#### [Required action]
Please make an exact copy of the lines from the one holding "The height and" through the end of the data, both ends included, with no pictures.

━━ Extracted entries

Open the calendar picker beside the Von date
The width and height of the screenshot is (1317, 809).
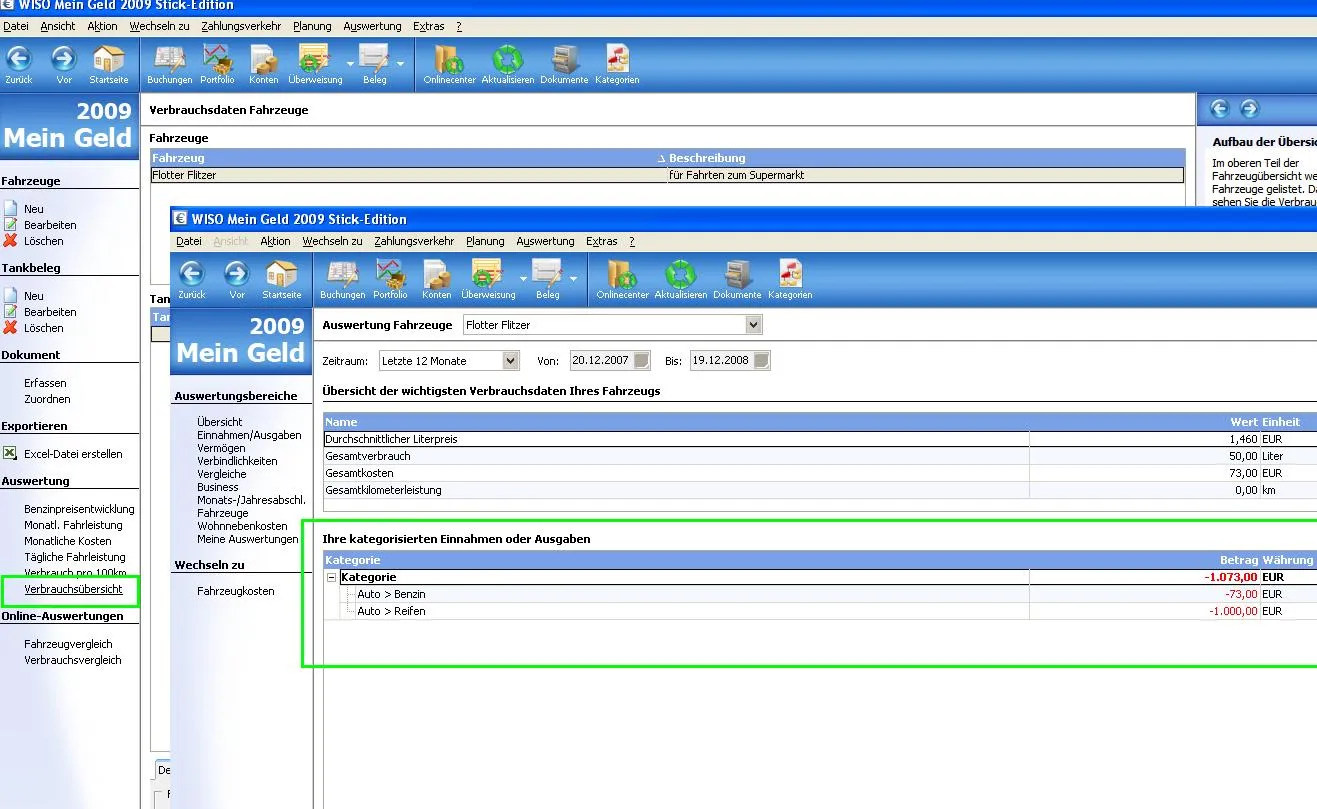pos(642,361)
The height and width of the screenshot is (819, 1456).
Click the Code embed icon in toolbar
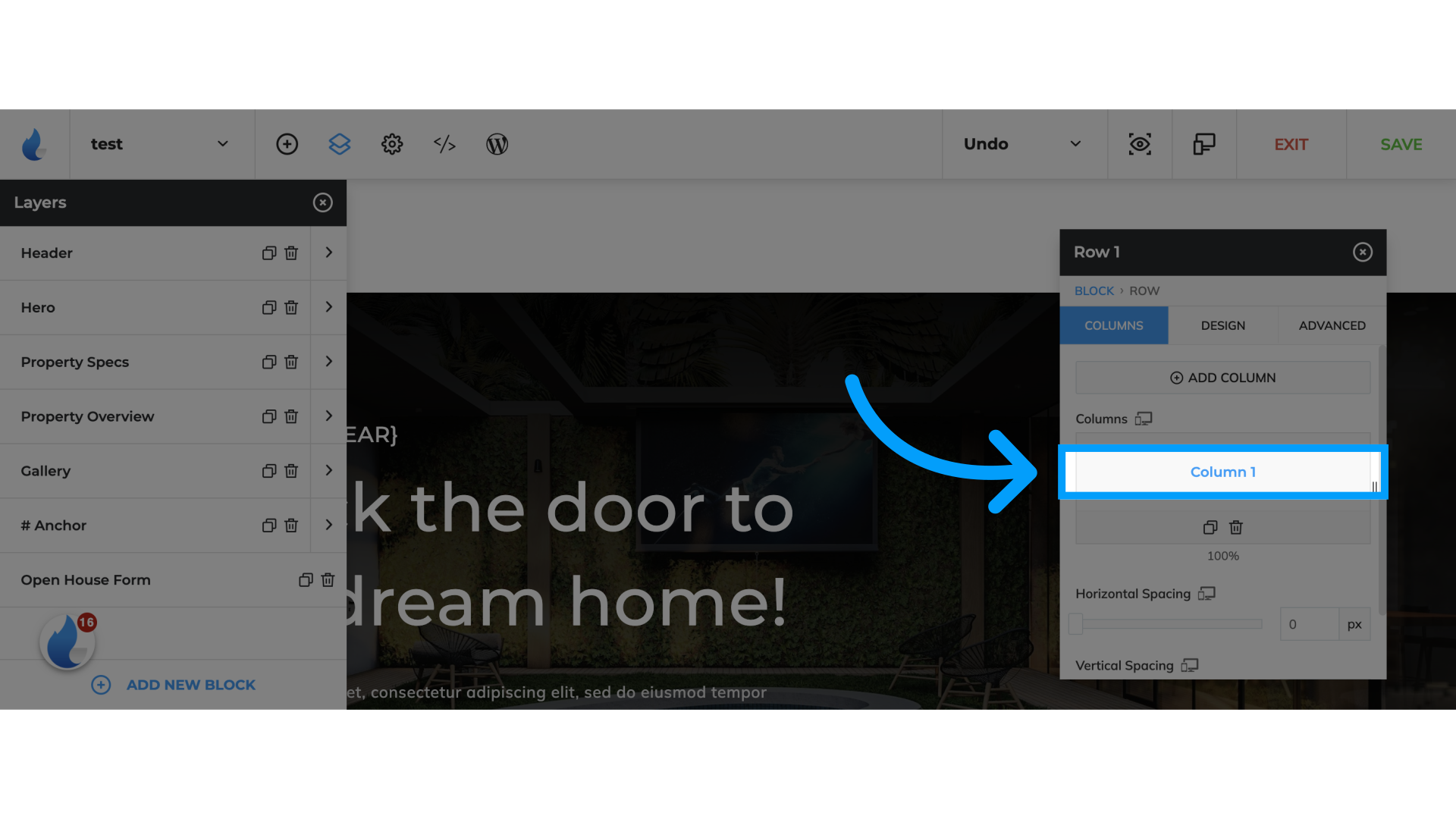445,144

━━━━

#### [Final answer]
The height and width of the screenshot is (819, 1456).
Click the Code embed icon in toolbar
445,144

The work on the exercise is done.